Raekwon the chef has been on a serious roll for the past three years, seemingly making up valuable time lost in the late 1990’s and early 2000’s. He now offers a mixtape to tide fans over until he can accommodate them with something a bit more filling. The between meal snack is titled Unexpected Victory, and features plethora of shaolin soldiers in training, as well guest appearances from fellow lyrical kingpins. The collection reveals its chief architect’s varied musical tastes, while also exposing his artistic limitations.
Producer Scram Jones proves himself to be musically agile with three versatile offerings.
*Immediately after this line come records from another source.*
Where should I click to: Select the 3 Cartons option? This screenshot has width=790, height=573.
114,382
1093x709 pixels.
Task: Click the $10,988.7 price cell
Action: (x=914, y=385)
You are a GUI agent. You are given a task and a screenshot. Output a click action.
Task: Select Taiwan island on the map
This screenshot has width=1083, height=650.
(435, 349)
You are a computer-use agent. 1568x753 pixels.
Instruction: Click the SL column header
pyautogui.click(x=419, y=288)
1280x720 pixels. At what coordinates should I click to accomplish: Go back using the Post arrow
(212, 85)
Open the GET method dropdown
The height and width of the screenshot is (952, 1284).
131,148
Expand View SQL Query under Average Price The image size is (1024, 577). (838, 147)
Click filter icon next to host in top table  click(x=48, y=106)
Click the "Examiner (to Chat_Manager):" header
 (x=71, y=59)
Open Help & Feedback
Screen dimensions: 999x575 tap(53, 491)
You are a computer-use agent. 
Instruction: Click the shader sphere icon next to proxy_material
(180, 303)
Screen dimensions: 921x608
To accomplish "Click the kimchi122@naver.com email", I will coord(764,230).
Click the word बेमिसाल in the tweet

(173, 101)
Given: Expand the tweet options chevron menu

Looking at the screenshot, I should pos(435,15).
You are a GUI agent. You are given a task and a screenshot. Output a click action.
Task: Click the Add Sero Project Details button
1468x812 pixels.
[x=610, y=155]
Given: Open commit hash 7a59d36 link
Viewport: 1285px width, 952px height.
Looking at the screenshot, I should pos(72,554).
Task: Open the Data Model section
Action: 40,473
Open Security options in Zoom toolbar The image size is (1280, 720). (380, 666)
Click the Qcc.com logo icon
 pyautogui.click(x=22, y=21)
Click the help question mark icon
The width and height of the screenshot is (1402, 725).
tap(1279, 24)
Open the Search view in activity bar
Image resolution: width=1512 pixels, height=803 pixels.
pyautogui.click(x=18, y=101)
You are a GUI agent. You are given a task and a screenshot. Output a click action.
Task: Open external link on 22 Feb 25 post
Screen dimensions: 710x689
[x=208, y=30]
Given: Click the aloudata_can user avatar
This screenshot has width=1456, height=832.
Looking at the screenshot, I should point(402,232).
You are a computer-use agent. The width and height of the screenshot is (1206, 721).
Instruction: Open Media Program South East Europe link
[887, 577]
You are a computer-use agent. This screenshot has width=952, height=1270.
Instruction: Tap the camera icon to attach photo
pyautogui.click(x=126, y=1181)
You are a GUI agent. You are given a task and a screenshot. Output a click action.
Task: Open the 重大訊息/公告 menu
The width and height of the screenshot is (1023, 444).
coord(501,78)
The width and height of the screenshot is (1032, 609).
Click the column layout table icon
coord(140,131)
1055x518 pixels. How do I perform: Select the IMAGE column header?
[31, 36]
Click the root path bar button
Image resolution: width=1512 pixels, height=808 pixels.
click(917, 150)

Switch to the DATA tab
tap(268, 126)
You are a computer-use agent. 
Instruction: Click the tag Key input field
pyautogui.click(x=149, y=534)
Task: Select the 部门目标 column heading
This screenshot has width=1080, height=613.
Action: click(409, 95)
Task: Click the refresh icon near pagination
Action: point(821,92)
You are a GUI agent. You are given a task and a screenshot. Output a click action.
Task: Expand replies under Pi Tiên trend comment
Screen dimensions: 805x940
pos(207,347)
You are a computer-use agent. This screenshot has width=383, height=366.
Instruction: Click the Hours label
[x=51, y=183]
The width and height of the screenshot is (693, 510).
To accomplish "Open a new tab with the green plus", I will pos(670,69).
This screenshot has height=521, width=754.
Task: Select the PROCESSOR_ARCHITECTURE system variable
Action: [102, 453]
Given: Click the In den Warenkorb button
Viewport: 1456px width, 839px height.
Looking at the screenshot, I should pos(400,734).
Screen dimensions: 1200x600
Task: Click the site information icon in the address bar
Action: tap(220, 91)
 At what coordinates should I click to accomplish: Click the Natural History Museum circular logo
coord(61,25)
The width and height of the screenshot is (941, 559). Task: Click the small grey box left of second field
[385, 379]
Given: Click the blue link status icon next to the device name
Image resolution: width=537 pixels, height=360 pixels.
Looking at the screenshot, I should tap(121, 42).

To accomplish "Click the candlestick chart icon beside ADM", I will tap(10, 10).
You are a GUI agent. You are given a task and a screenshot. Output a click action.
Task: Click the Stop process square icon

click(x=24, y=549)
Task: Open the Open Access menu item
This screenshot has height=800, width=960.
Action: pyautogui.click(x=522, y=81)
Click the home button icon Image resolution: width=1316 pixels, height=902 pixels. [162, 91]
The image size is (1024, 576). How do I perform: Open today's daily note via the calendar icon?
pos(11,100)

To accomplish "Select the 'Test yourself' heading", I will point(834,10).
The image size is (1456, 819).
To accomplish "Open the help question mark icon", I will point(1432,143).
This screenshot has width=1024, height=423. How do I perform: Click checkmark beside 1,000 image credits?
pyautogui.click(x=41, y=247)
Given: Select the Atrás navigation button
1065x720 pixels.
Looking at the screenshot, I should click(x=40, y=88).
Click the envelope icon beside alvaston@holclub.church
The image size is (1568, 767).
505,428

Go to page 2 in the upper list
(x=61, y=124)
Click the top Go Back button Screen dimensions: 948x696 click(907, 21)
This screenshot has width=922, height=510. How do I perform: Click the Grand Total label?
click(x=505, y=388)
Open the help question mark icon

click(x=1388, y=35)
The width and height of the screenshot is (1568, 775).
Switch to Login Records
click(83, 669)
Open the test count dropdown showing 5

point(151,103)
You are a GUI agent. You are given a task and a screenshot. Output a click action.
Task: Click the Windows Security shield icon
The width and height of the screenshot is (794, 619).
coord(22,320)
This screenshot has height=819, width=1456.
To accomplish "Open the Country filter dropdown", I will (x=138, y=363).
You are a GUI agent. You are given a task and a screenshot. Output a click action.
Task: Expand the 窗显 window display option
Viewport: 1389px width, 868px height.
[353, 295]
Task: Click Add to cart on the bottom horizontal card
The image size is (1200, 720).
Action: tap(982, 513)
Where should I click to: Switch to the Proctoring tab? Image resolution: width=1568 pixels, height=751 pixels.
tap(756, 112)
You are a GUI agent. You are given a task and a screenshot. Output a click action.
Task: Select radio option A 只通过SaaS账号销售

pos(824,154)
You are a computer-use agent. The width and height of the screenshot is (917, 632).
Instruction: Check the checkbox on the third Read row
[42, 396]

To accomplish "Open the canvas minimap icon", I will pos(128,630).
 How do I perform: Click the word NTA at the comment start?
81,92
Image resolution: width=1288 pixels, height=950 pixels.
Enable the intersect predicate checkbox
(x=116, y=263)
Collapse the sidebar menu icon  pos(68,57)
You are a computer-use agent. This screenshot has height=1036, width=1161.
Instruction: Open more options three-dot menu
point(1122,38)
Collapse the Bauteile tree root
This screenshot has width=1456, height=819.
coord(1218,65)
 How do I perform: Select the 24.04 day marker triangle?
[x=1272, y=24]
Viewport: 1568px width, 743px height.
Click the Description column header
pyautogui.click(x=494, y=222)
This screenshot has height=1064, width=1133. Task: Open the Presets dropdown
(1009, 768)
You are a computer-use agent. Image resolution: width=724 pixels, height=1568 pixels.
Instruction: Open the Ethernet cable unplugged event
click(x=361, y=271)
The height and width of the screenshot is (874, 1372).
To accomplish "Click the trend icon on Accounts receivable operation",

He effectively channels Rick Rubin era Run DMC on “The Brewery.” Providing a suitably sharp contrast is the aptly titled “Silk,” which emanates a mellow Marvin Gaye style vibe. Violins maintain a steady low key whine in the background. Rae adjusts his delivery just so in order to suit the mellow vibe, as does guest CL Smooth. “That Good Good” is a pulsating pimp strut down the Soul Train line. A monotone hum blows trough the cavernous landscape of the track as bass heavy horns burrow underneath the ground. Harpsichord strings complete the heroin laced players ball ambiance.
9th Wonder adds a haunting old soul sensibility to “Pinebox Story” another of Rae’s patented tales from the crack side. The sample plays as though lifted just as the needle began to skip on the vinyl. It consists of tambourines, xylophones, jutting bass, and mournful singing. The suitably short story tells the tale of flossy young hustler who gets caught slipping by his elders and pays an ugly price in the process.
Semaj expertly manipulates Loose End’s soothing “You Can’t Stop the Rain” for “Luxury Rap.” “This Shit Hard” features hard rock guitar wails over keys that creep along like a centipede, giving the listener the sonic willies. The title speaks of going straight to the source to cop the purist cocaine available, and then properly cooking it up into crack: “Fuck a middle man, I can get it direct/Cook it up, let it bubble up and cook in the Pyrex.”
Producer Vin Da Chin injects a bit more sonic diesel into the listener’s bloodstream on “MTV Cribs.” Triangles twinkle in the night sky as violins escalate into the heavens. Flutes blow softly in the breeze as bongos beat out a bubbling tribal rhythm. Rae gives the listener a virtual tour of the ultimate hustler’s abode and all its accoutrements. Featured guest Busta Rhymes adopts a spoken word cadence, making for a nice change of pace from his manic, rapid fire spit. “Chupa Cabra” sounds like the title creature peering from the tall grass and waiting to pounce on its prey. Capone-N-Noreaga join the chef, and engage in a bit of their penchant and forth.
Unexpected Victory switches between musical modes, juxtaposing an 80’s rap/rock sound with various forms of R&B. The mellow tracks prove to be more musically appealing than the harder edged ones. The production remains consistent throughout, despite the long list of contributors. The one unforgivable misstep is R&B singer Altrina Renee’s solo offering “Facetime.” Not only is it woefully out of place here, but its faux radio show opening proves better than the actual song itself.
As with other Wu projects, affiliates and proteges abound. All are adequate, but the by now tiresome subject matter and routine deliveries make them all sound the same. Raekwon himself is similarly hampered by his seeming lack of growth, though he proves to be as lyrically dexterous as ever. The lack of surprises makes this Unexpected Victory play more mundanely than it would have in an earlier era.
The album maintains it's unifying theme of an O.G. passing on game to younger players, hoping that they dutifully carry on tradition. Though it sits comfortably as an extended interlude within the Cuban Linx chronology, it’s apparent that Raekwon himself remains in a time warp. His subject matter stopped evolving a long time ago. As a result, his pupils may feel as though they’ve heard it all before. Though the sermon still sounds good, it would be nice to see a bit of an evolution on the part of the preacher.